2013-08-11 12:35:05.904 [21EC2020-3AEA-1069-A2DD-08002B30309D] [8] [product_purchase] [NOTICE] BGN_SYS_ { "i_o": "OUTGOING_GPA1", "tag": "GPA1_BEG_END_E", "endpoint": "http://remotehost.my.domain/remote_system/remote_interface", "method": "get_product_availability", "result": "ERR_BIZRULE_GPA1", "code": 8, "message": "Out of stock" } BGN_DATA_ { "return": "<SOAP RESPONSE WITH A TRAIN OF RESULT CODES AND OTHER RESPONSE DATA>" }

The remote service replied with a business rule failure, as shown by the tag ERR_BIZRULE_GPA1 (and logged it at NOTICE level). Our product is out of stock. The tag GPA1_BEG_END_E marks this line as the end of the request.

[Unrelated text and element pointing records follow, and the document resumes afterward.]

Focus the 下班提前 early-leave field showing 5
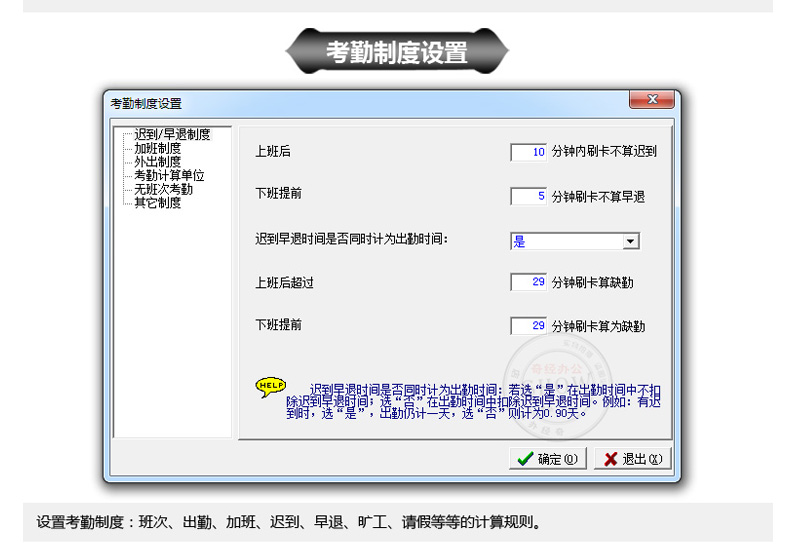This screenshot has width=790, height=545. (x=528, y=197)
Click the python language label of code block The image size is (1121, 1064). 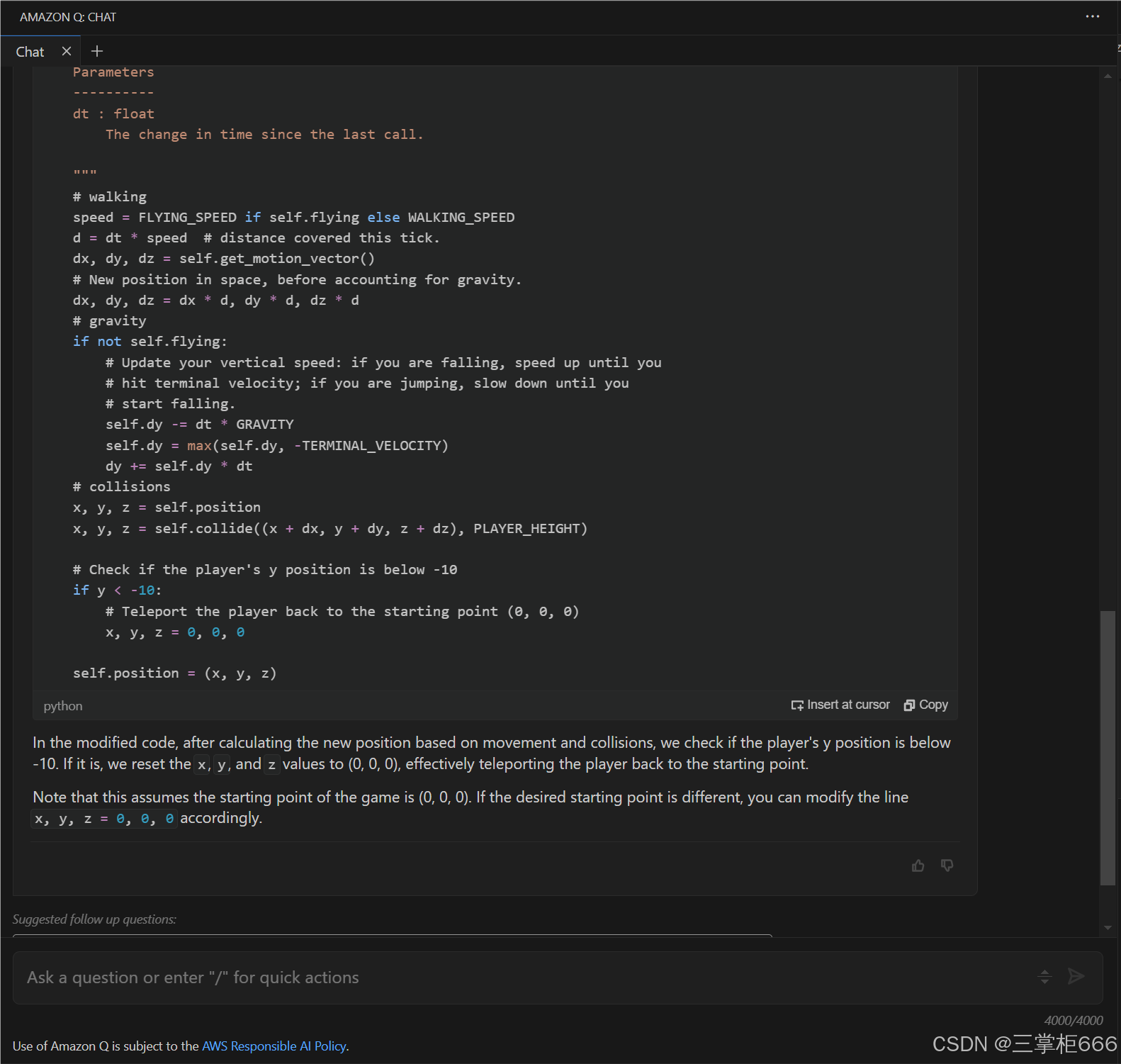pyautogui.click(x=63, y=706)
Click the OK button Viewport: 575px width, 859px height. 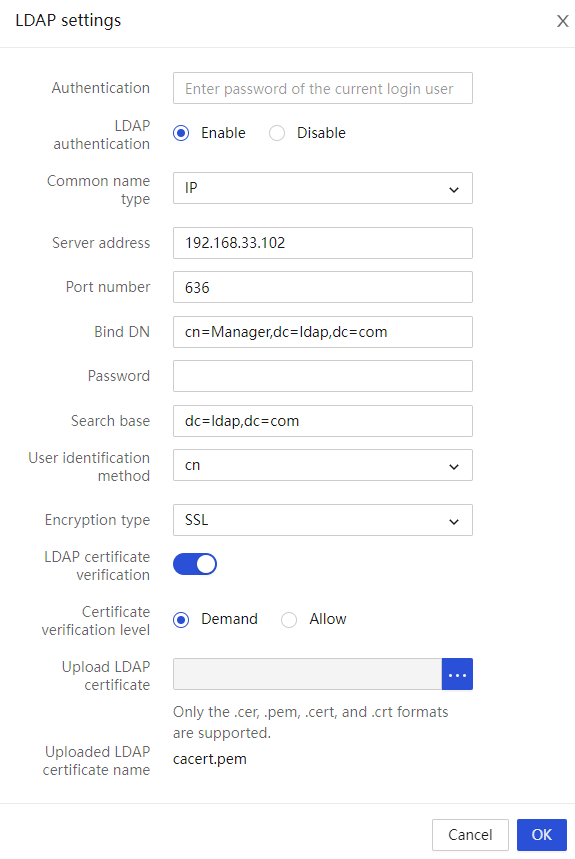click(542, 835)
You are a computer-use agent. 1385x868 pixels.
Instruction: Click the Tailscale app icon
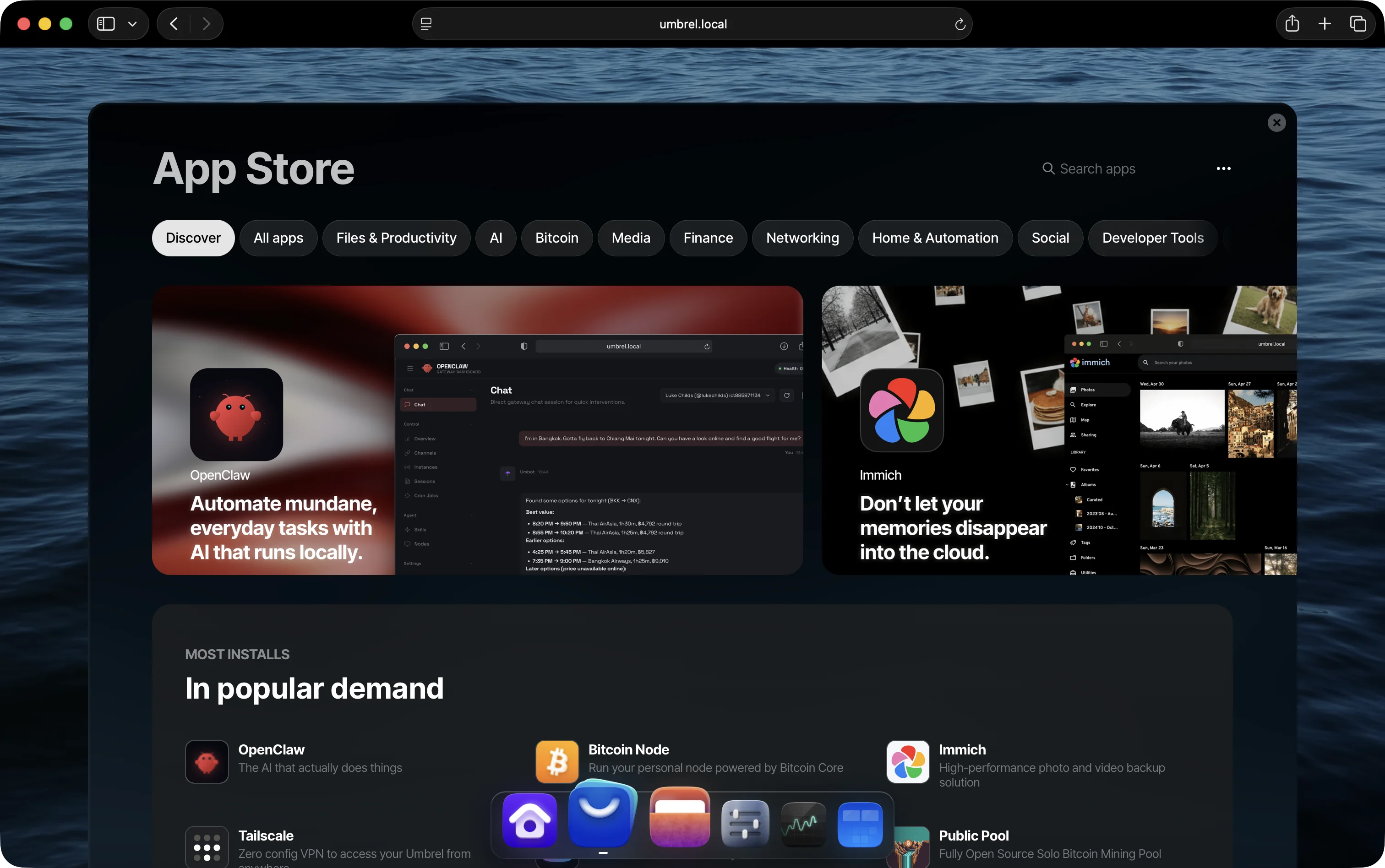pos(206,846)
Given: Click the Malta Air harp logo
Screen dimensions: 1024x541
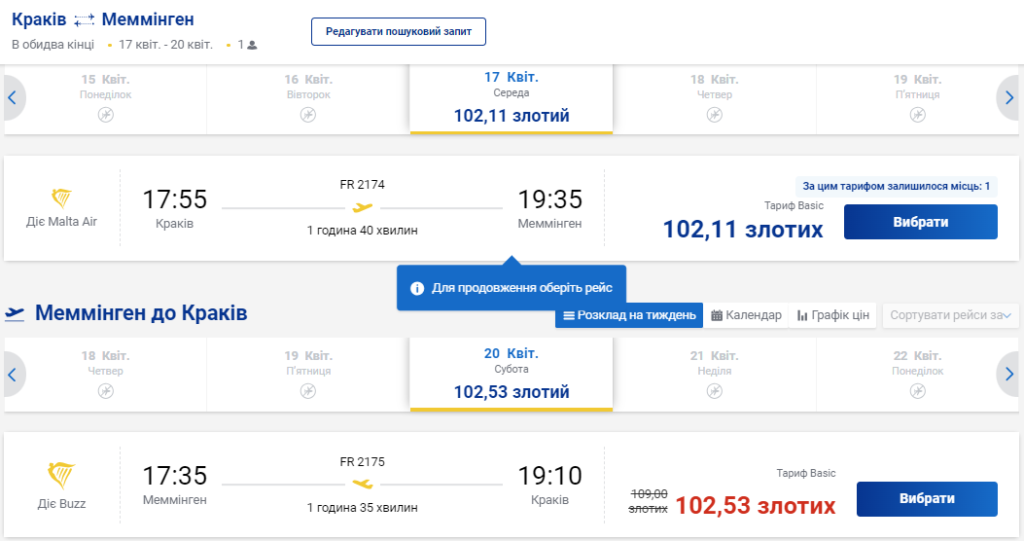Looking at the screenshot, I should tap(61, 198).

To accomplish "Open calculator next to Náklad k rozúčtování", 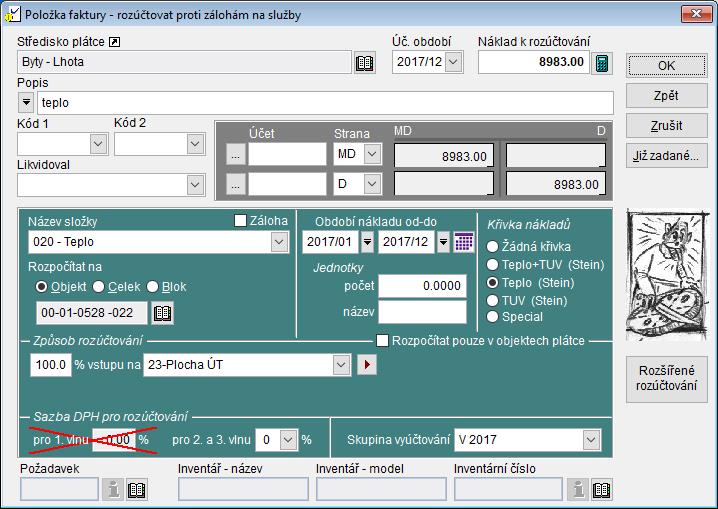I will point(601,63).
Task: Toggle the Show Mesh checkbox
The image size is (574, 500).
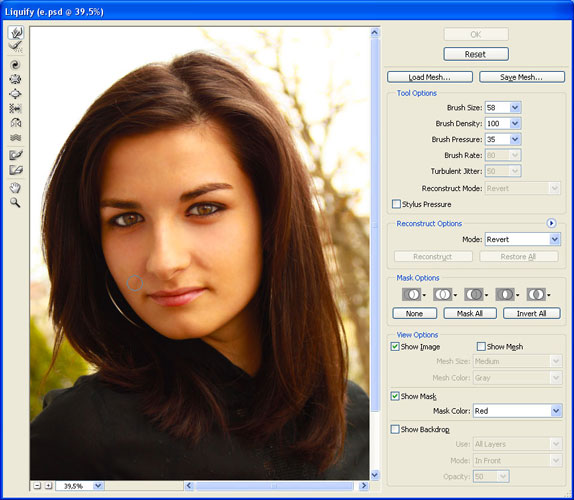Action: point(481,346)
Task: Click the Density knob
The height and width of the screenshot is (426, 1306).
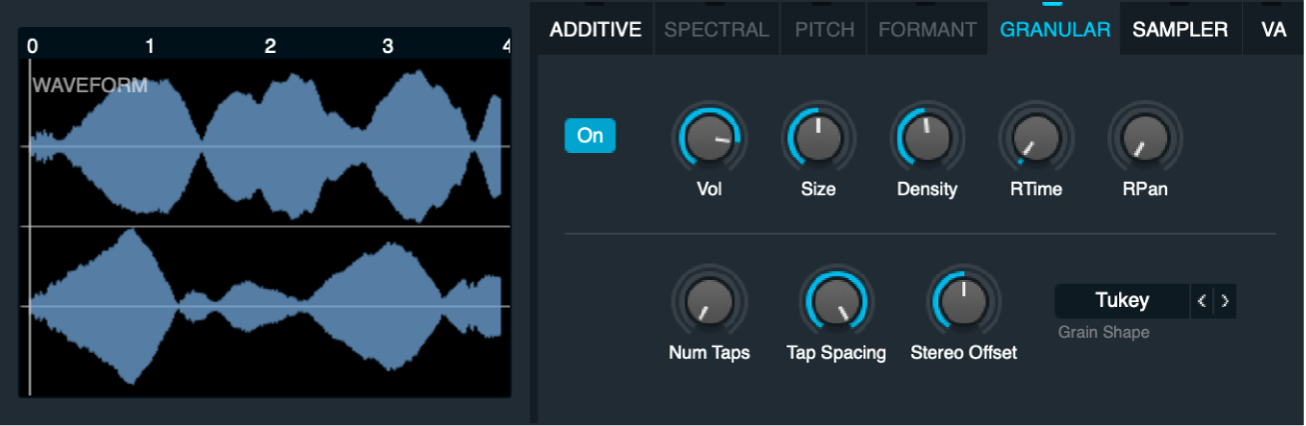Action: 927,139
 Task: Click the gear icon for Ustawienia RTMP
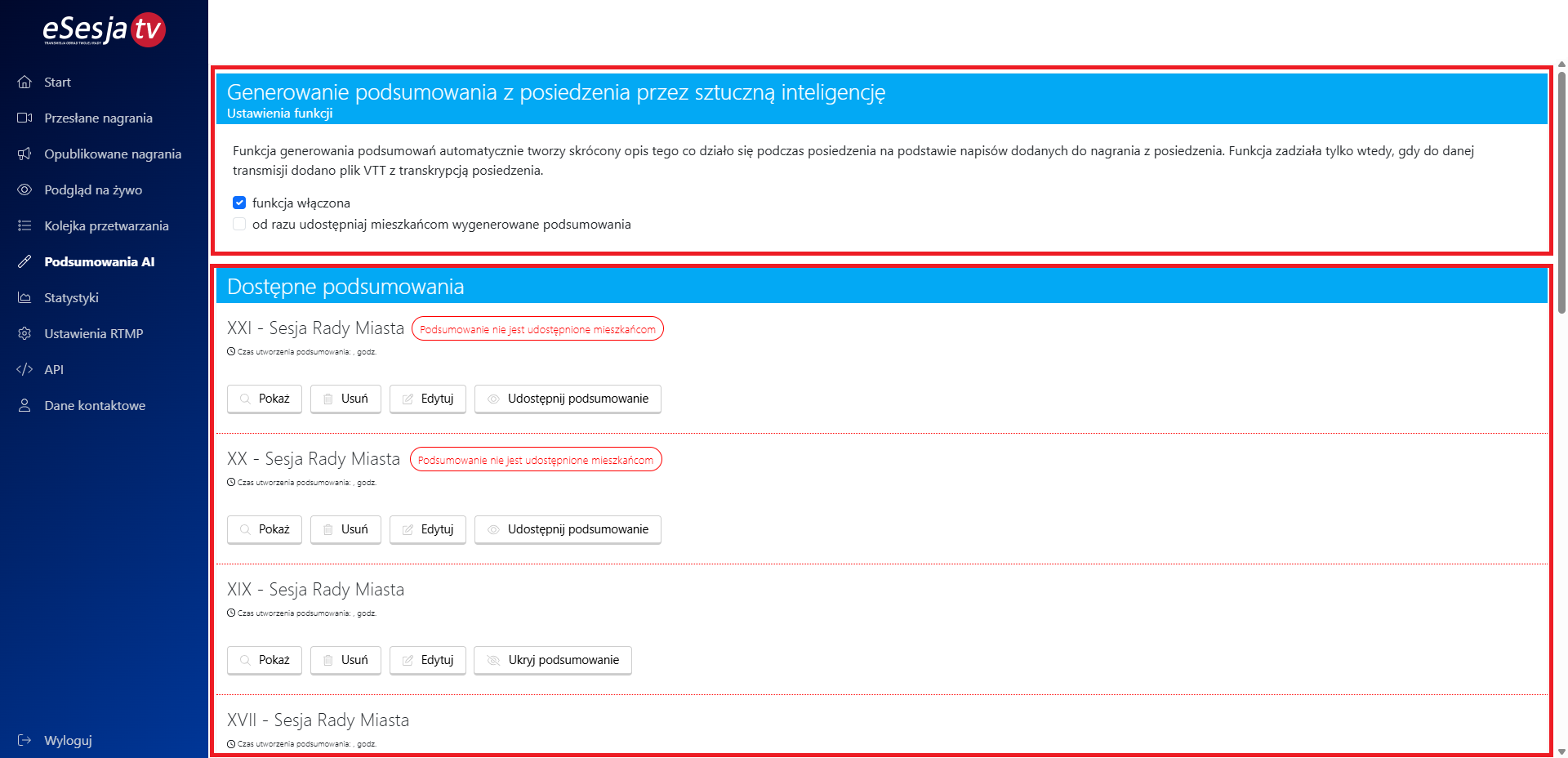24,333
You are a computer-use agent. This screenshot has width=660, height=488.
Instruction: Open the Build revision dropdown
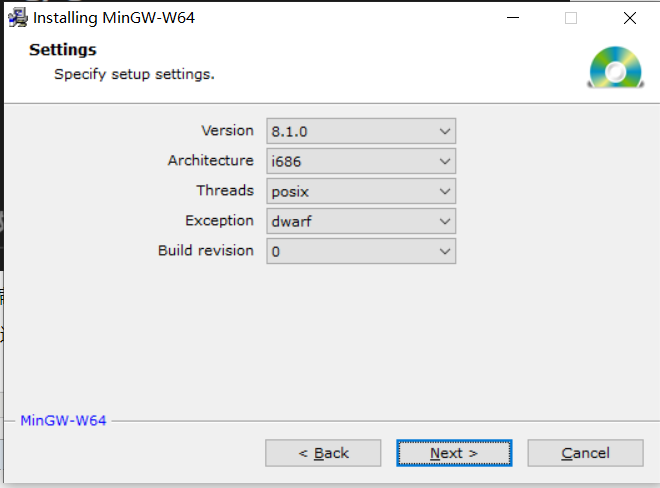pyautogui.click(x=361, y=251)
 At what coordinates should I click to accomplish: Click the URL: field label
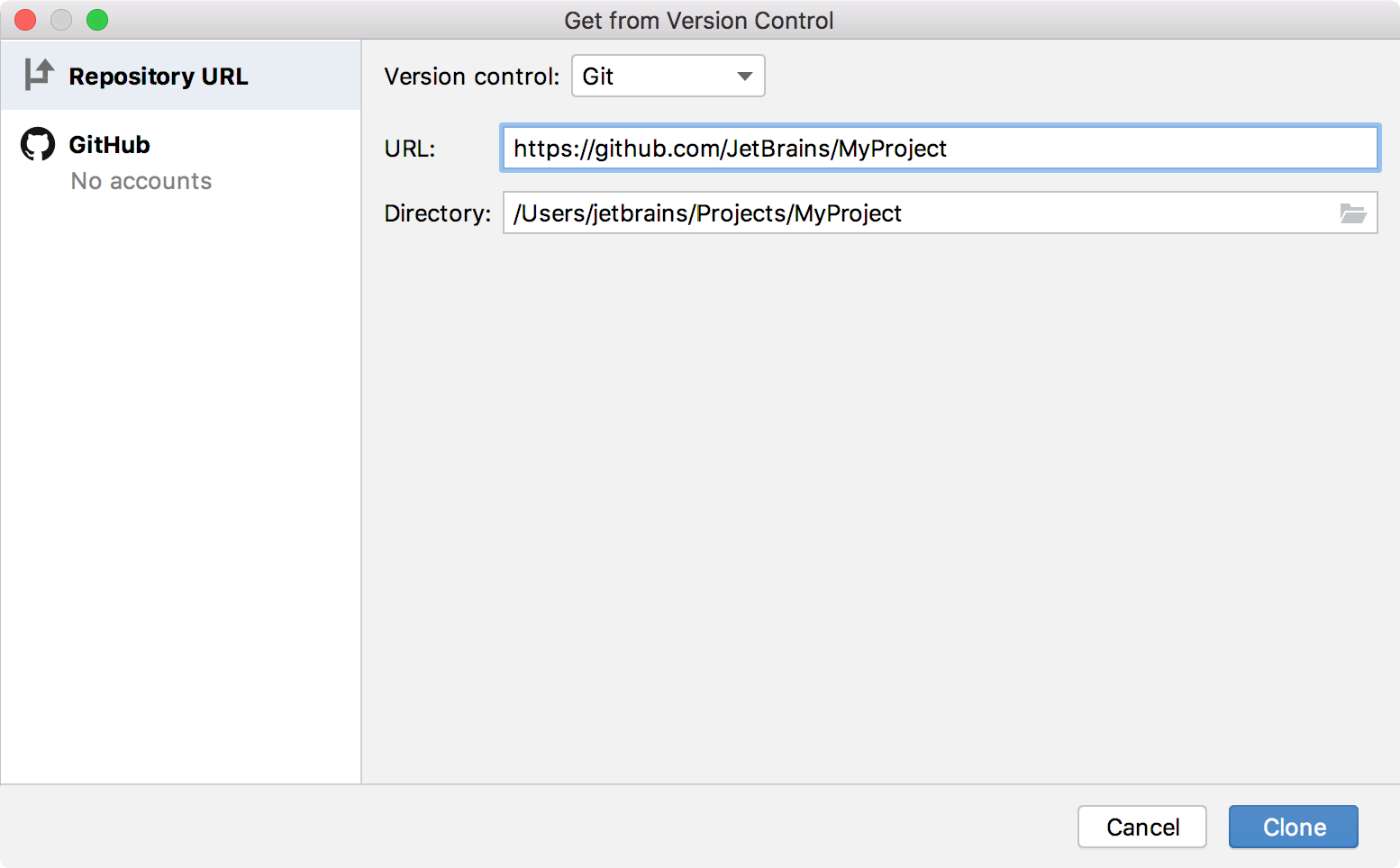tap(408, 149)
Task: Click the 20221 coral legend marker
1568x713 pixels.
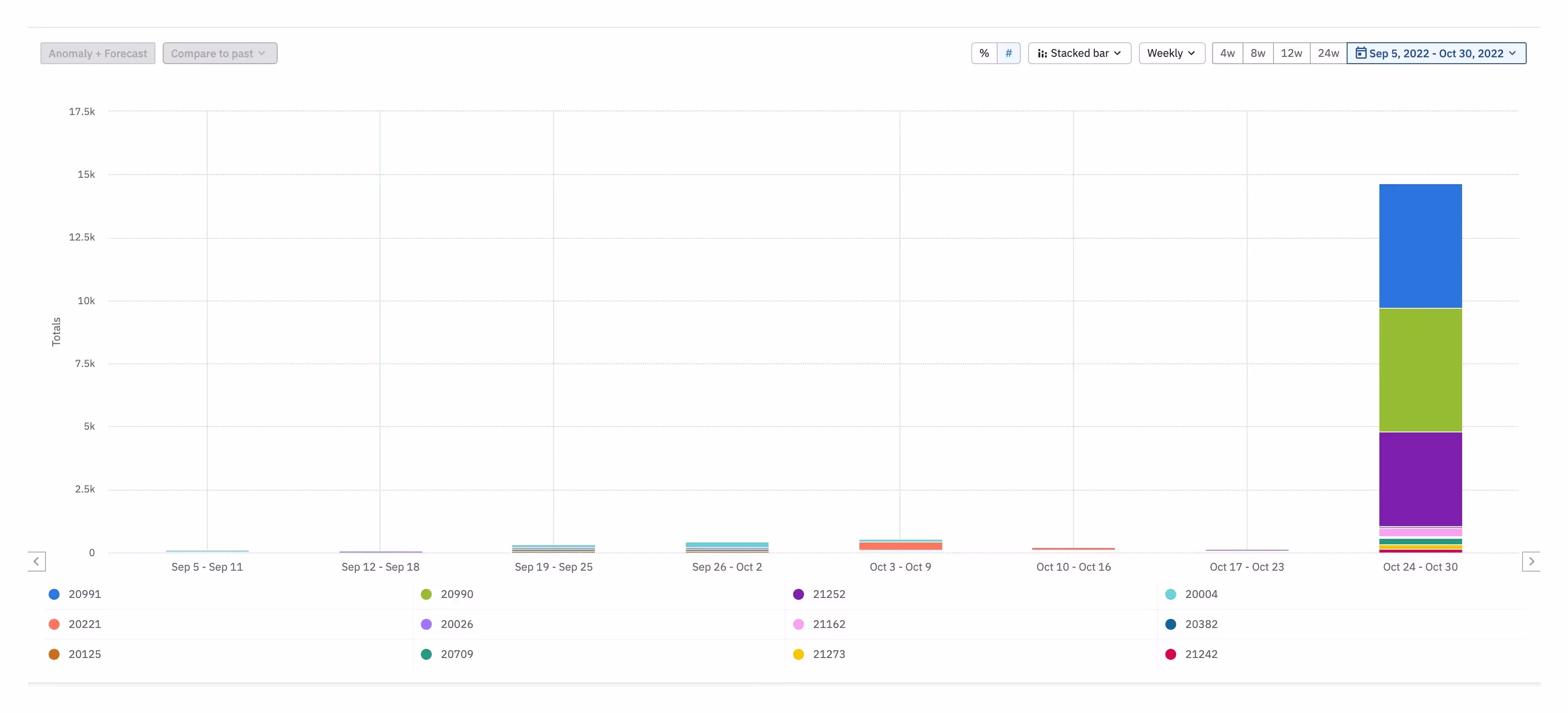Action: [x=54, y=623]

2013-08-11 12:35:06.342 [21EC2020-3AEA-1069-A2DD-08002B30309D] [8] [product_purchase] [NOTICE] BEGIN_END_E [SUCCESS_PP1, ERR_BIZRULE_PP1] [0] [This product is unavailable. Would you like to be alerted when it becomes available?] BEGIN_SYS_ { "i_o": "INCOMING_PP1" }

The app finished its response to the operation (the tag BEGIN_END_E marks this line as the end of the operation), i.e., the incoming request to show the details of a product. No technical errors occurred, hence the tag SUCCESS_PP1. However, we had a business error, due to the "out of stock" situation, so we signal it with the tag ERR_BIZRULE_PP1 (once again at NOTICE level, although here I admit I'm not quite so sure about it). We're not returning an error code, so we log 0, but we're presenting a message to the user, so we log this message (within practical limits).